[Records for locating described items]
========================
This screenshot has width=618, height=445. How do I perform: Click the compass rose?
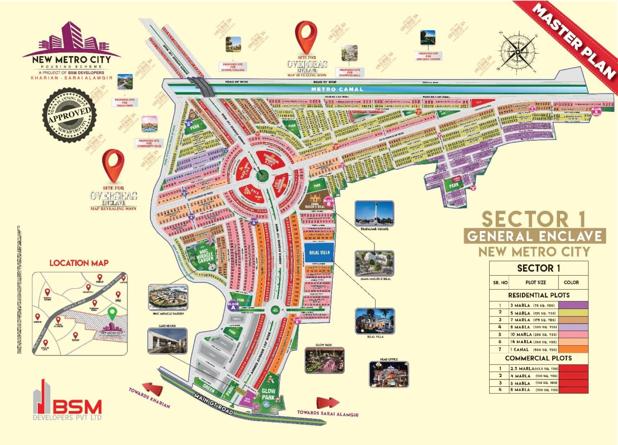point(517,52)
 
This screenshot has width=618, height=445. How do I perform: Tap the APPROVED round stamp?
point(69,115)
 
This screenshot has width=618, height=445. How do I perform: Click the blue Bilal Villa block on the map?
point(319,253)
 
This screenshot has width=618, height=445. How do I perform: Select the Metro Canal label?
point(337,89)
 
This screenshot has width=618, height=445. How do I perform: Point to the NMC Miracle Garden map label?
point(205,256)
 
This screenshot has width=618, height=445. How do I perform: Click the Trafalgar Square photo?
point(374,214)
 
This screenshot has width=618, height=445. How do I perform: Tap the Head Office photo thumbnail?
point(389,374)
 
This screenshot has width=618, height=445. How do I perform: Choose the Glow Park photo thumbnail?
point(324,360)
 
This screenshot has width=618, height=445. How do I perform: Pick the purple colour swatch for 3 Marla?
point(573,305)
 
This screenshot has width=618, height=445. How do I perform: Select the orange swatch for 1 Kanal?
point(573,349)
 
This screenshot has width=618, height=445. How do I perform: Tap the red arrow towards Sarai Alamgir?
point(328,403)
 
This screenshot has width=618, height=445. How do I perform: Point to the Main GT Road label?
point(213,404)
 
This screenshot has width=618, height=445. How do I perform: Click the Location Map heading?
point(79,263)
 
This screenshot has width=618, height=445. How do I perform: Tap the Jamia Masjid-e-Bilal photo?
point(374,264)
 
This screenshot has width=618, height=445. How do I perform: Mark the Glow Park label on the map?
point(268,394)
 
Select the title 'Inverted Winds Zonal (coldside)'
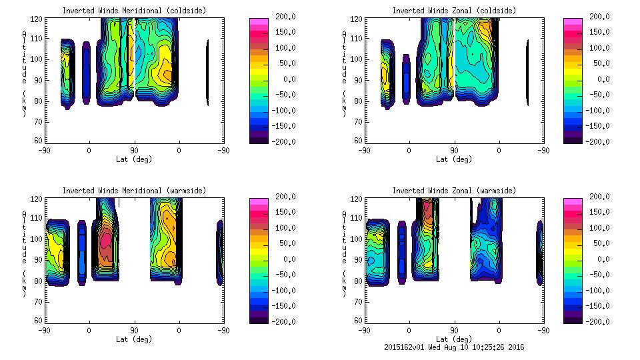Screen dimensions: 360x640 (x=454, y=11)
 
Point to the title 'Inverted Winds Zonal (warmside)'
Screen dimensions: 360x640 (x=454, y=191)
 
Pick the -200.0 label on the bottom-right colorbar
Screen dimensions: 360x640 (x=602, y=321)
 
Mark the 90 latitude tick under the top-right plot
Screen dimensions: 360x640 (x=454, y=151)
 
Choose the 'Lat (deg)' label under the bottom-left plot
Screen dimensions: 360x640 (x=134, y=339)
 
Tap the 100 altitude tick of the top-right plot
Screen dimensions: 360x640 (x=357, y=59)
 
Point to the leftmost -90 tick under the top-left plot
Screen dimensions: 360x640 (x=44, y=151)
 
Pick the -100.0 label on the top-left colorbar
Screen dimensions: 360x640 (x=285, y=111)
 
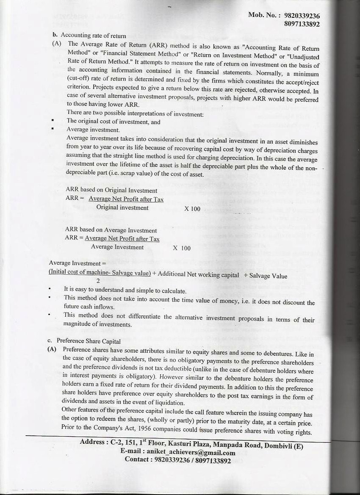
========================
_EXERCISE REQUIREMENTS_
Rewrite the items starting at the line that contains "label on the map?" and ending at the line that contains "Screen dimensions: 360x640 (x=454, y=151)", keeping every request and multiplying each answer coordinate by 1.2, rounded to a whole number with halves rounded up. Leave out the pictures.

_SOLUTION FOR THIS PROBLEM_
This screenshot has width=618, height=445. How do I perform: Mark the Glow Park label on the map?
point(322,473)
 
Select the title 'Inverted Winds Zonal (coldside)'
Screen dimensions: 360x640 (x=545, y=13)
 
Point to the title 'Inverted Winds Zonal (warmside)'
Screen dimensions: 360x640 (x=545, y=229)
 
Pick the -200.0 label on the bottom-right colorbar
Screen dimensions: 360x640 (x=722, y=385)
 
Mark the 90 latitude tick under the top-right plot
Screen dimensions: 360x640 (x=545, y=181)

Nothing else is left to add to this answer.